Native MSCs (in vivo) reside in the perivascular space in a quiescent state until chemical signals released from damaged tissues activate them, migrating to the site of injury and producing bioactive molecules that restore tissue homeostasis [46] by regulating the inflammatory response, reducing apoptosis, and recruiting progenitors of host tissue, in addition to direct differentiation into specific cells of the injured tissue. Therefore, theoretically, the infiltration of SVF into a pro-inflammatory environment would activate the MSCs (adaptive response) present in the SVF, which by producing mainly IL-1Ra (IL-1β antagonist), prostaglandin 2, IDO, IL-4, IL-10, and TGFβ, would modulate the immune cells present (local and grafted). This would produce a cascade of additive molecular interactions favoring immunotolerant and anti-inflammatory mechanisms. Polarization of macrophages to type M2, which in turn would express more IL-4, IL-10, and IGF-1, and would inhibit their production of IL-12 and TNFα. Inhibition of proliferation and activation of cytotoxic and effector T lymphocytes (inhibition of the production of TNFα and IFNγ) in favor of regulatory lymphocytes (Treg) related to immunosuppressive processes. Inhibition also of proliferation, differentiation, and migration (and therefore of the production of immunoglobulins) of B lymphocytes. Inhibition of the proliferation of NK cells (and therefore of IFNγ production) and reduction of apoptosis and ROS, by inhibition of neutrophils and preventing mast cell degranulation. Finally, they also seem to have an effect on dendritic cells as they increase their expression of IL-10 and reduce that of TNFα (reviewed by Brennen et al.) [47]. This entire chain of events has a direct effect on the reduction of metalloproteinase levels and results in the reduction of pro-inflammatory molecules and increase of anti-inflammatory ones in the joint environment (according to our analysis of the inflammatory profile of synovial fluid before and after treatment). This stops the vicious pro-degenerative circle, slowing the progression of the disease and restoring tissue homeostasis.

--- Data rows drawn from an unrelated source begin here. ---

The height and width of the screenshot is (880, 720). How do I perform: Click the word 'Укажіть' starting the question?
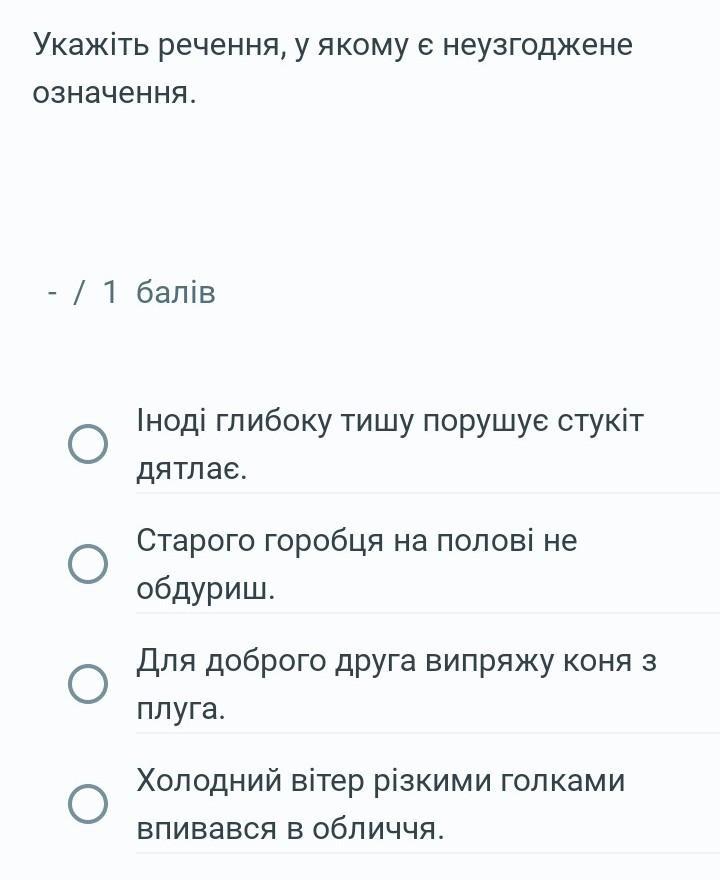pyautogui.click(x=91, y=44)
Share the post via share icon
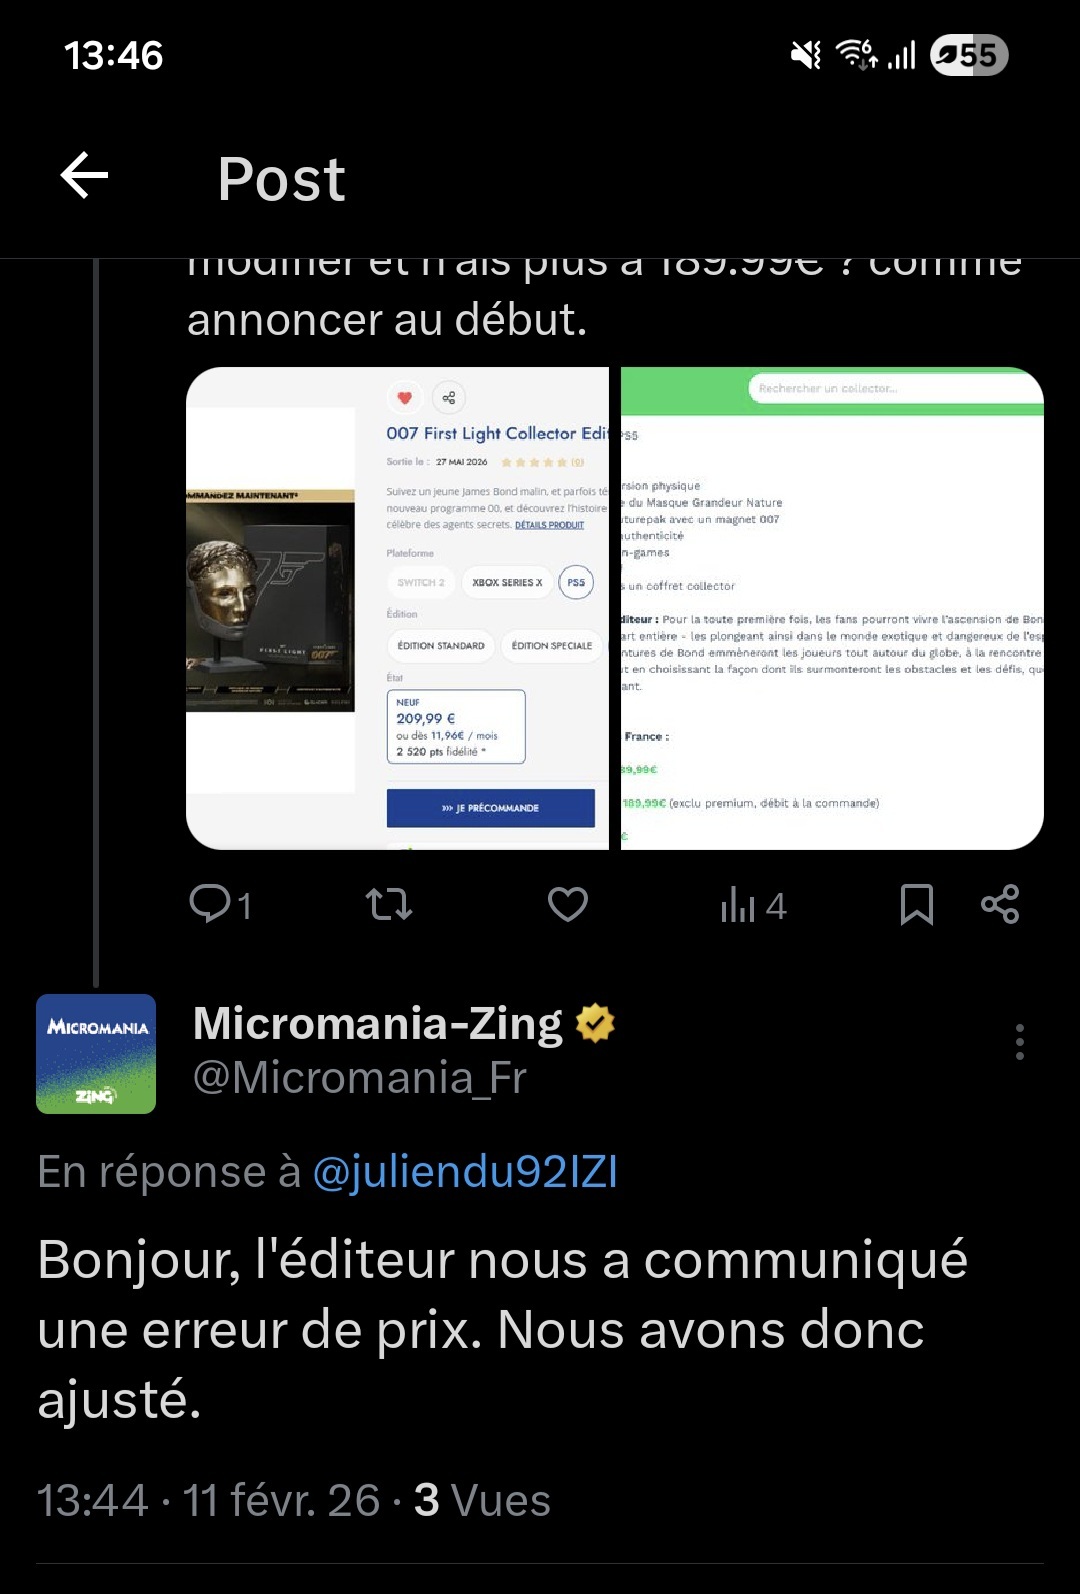Viewport: 1080px width, 1594px height. [1000, 904]
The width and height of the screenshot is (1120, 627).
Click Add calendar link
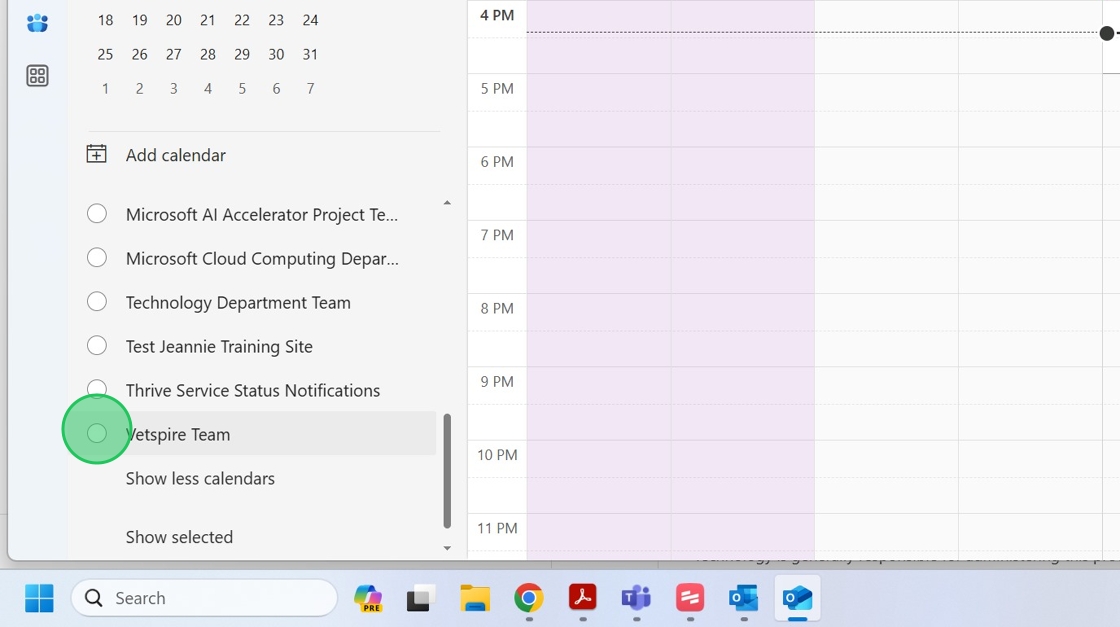[175, 155]
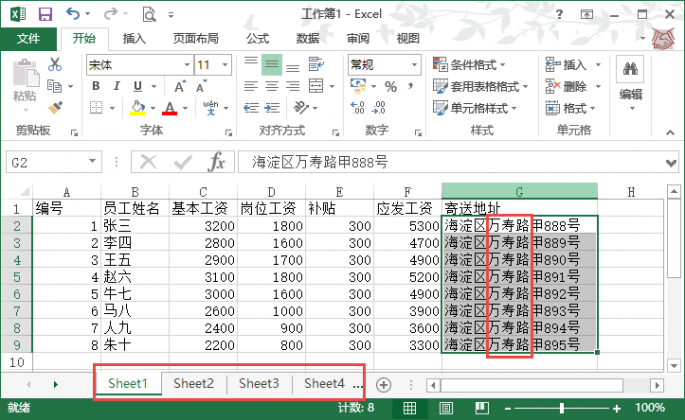The width and height of the screenshot is (685, 420).
Task: Toggle center alignment button
Action: coord(271,86)
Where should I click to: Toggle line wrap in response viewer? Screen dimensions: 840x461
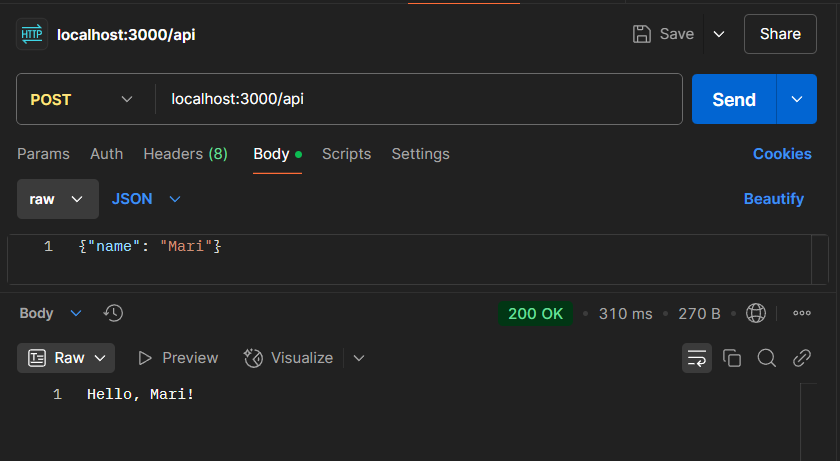[x=696, y=358]
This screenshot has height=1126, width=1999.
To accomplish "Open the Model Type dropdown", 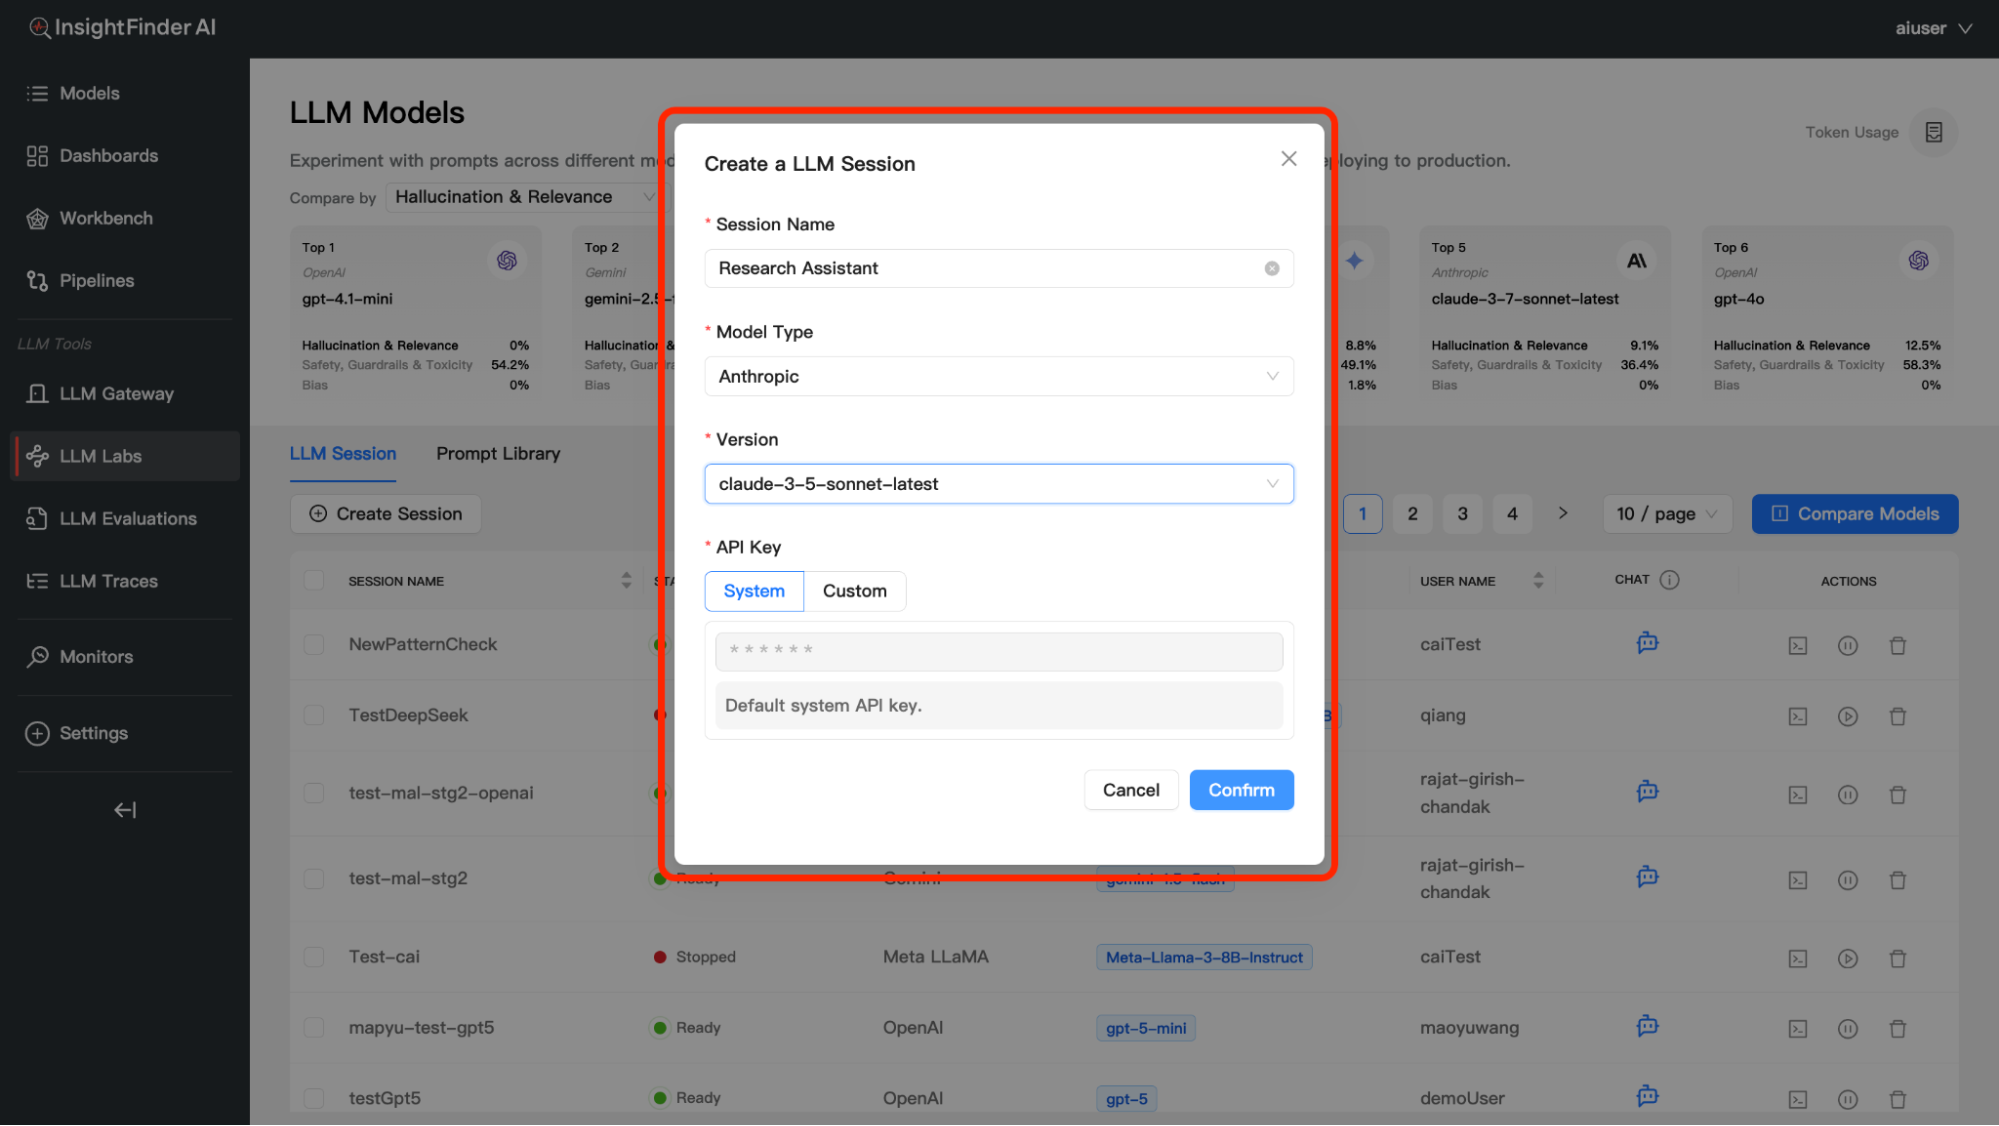I will tap(998, 376).
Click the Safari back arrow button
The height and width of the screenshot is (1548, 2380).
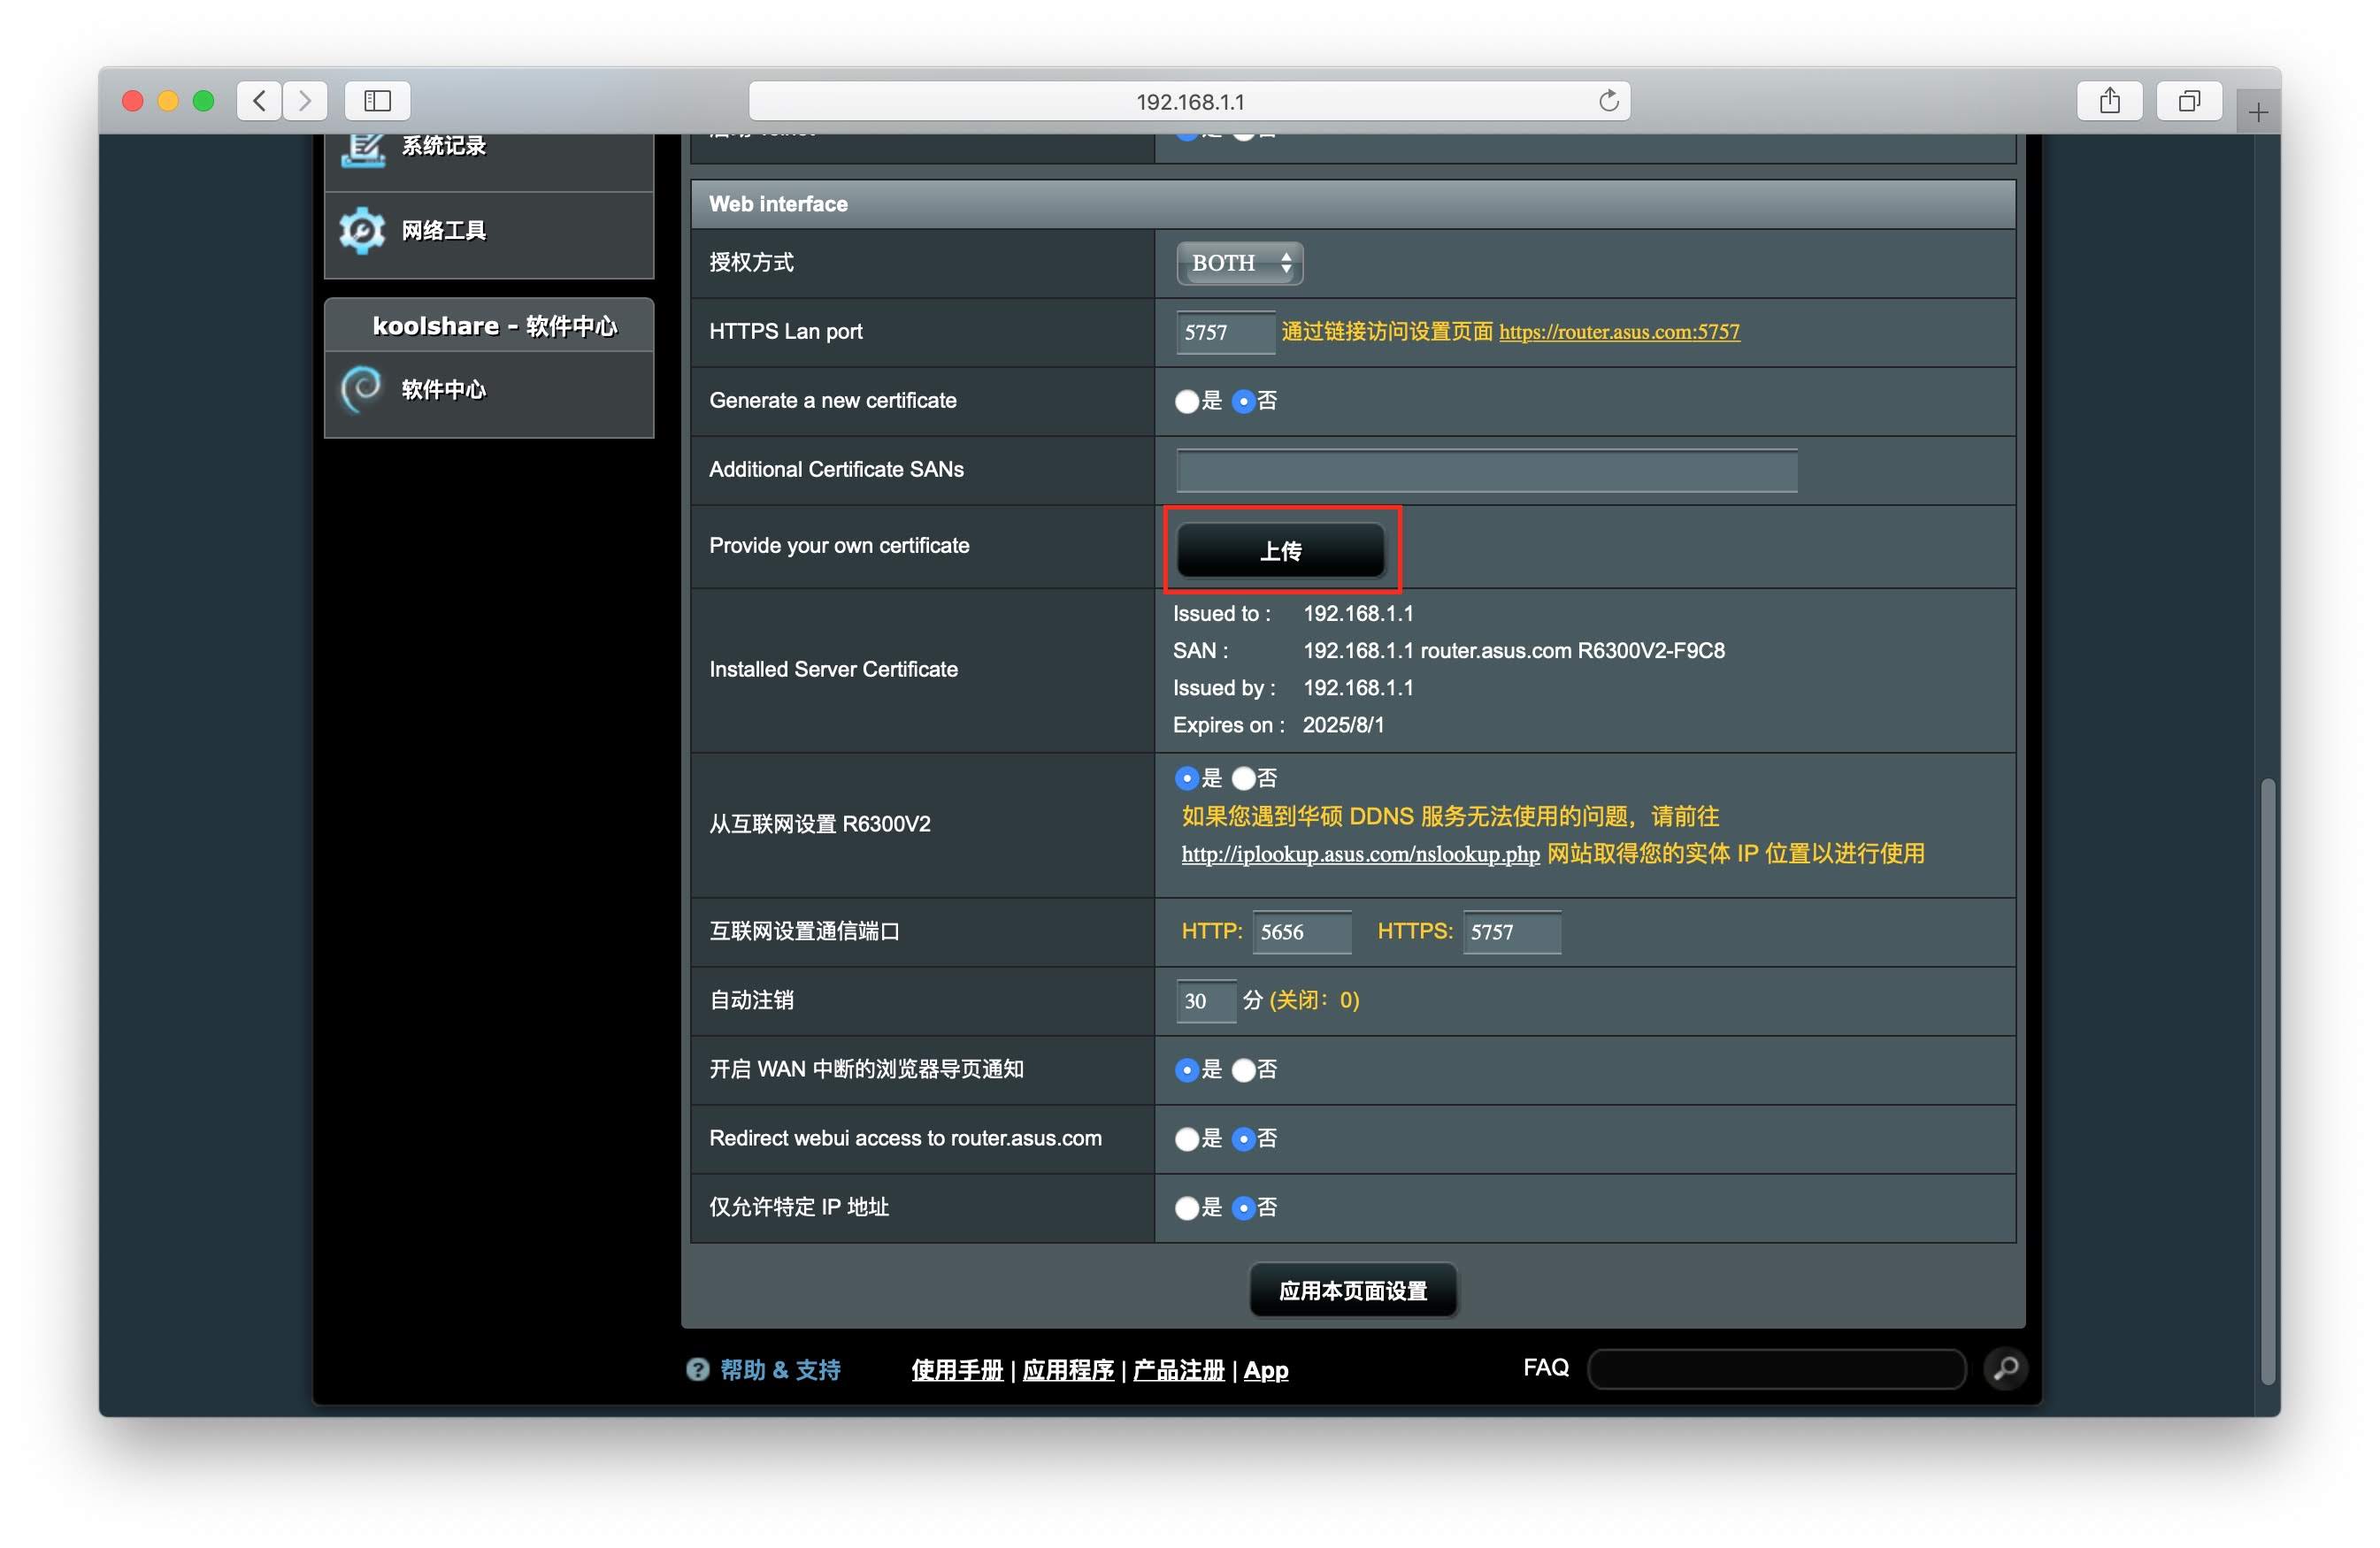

Although the MSCs seem to carry, in principle, the greatest biological potency, the therapeutic effect of SVF cells on the progression of OA with all cells present, and the synergies between them and the treated tissue can be also involved.

Conclusions

We conclude that intra-articular SVF infiltration for knee OA treatment is safe and effective. We propose that applied SVF cells cause a cascade of molecular and structural events that, through complex interactions between IFP and SVF, re-educates the intra-articular fatty tissue towards a homeostatic, protective, and anti-inflammatory function. This mechanism would ultimately promote the restructuring and regeneration of damaged tissues.

It would be desirable to study and evaluate, in an animal model of knee OA and with labelled SVF cells, the progression at different times of histopathological changes in IFP, articular cartilage, and synovial membrane and fluid, to be able to understand in depth the observed therapeutic effect. This would allow to refute or confirm the proposed hypothesis.